Life, Writing

2015 Review and 2016 Goals

 

It’s reflection and introspection season, and since we had a very quiet Christmas and Solstice, I’ve been doing a lot of that. Looking back over the year, deciding what went right and what went not so right, what habits to keep and what to discard, what I need to start fresh and what I need to renew.

If I compare this year’s productivity to 2014, it was a bust. I wrote 95k worth of fresh, wholly new words, whereas in 2014 I wrote over 115k. But the amount of editing and rewriting and revising I did this year is difficult to conceptualize and force into raw numbers for direction comparison. Half of 2015 was spent working on finishing up The Impossible Contract in various ways. And the second half was spent writing the first draft of a novella, then a YA fantasy ruckus.

I didn’t write every day. I became disillusioned and overwhelmed multiple times. I seriously thought about throwing in the towel at least once. It was a rough year for me, health-wise: both mentally and physically. I am taking steps to get back on keel, but there were certainly more downs than ups and those downs took their toll.

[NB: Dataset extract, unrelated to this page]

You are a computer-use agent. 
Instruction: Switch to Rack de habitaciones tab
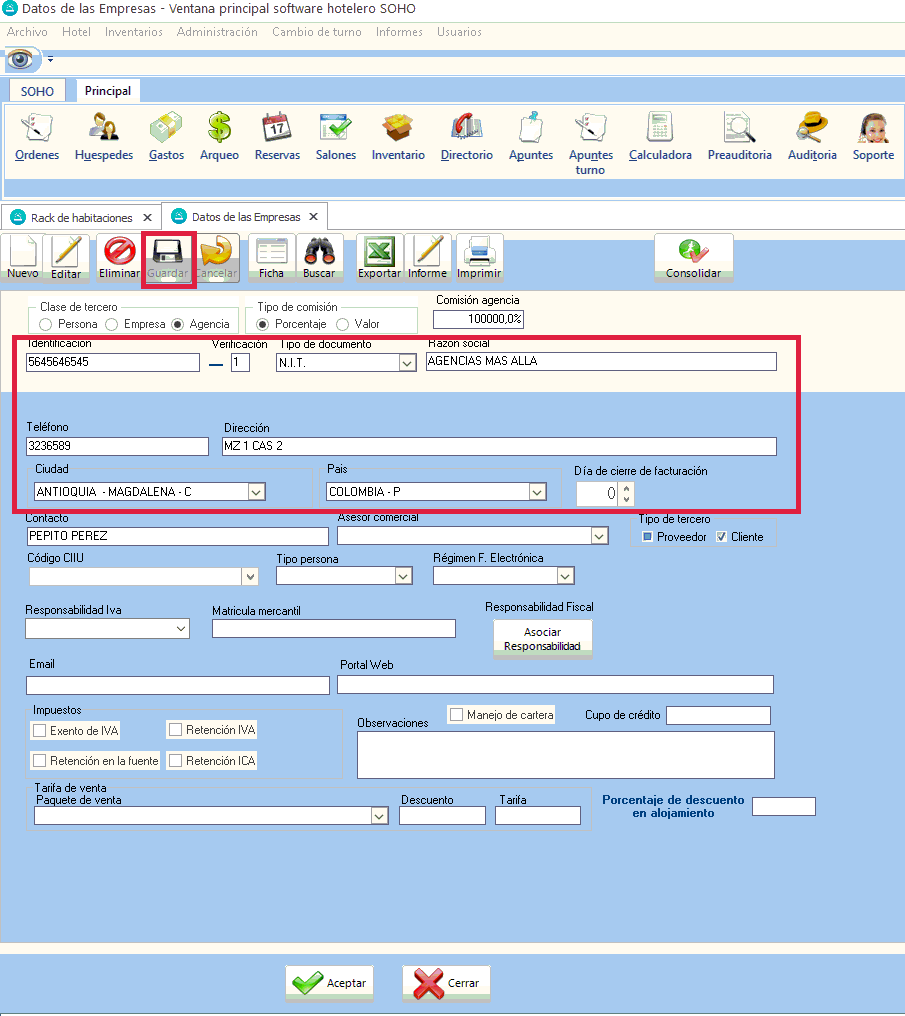click(x=80, y=217)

And yet. And yet this year was amazing. I had a solid two months where I could write as much as I wanted every day, and I did. I buckled down and kept writing, even as I wrote and rewrote my self-imposed deadlines. And at the end of the day, I had a book that I was prouder of than any other, that I knew had a chance of actually making it out in the world, that was as fun and serious as I had set out to make it… and an agent.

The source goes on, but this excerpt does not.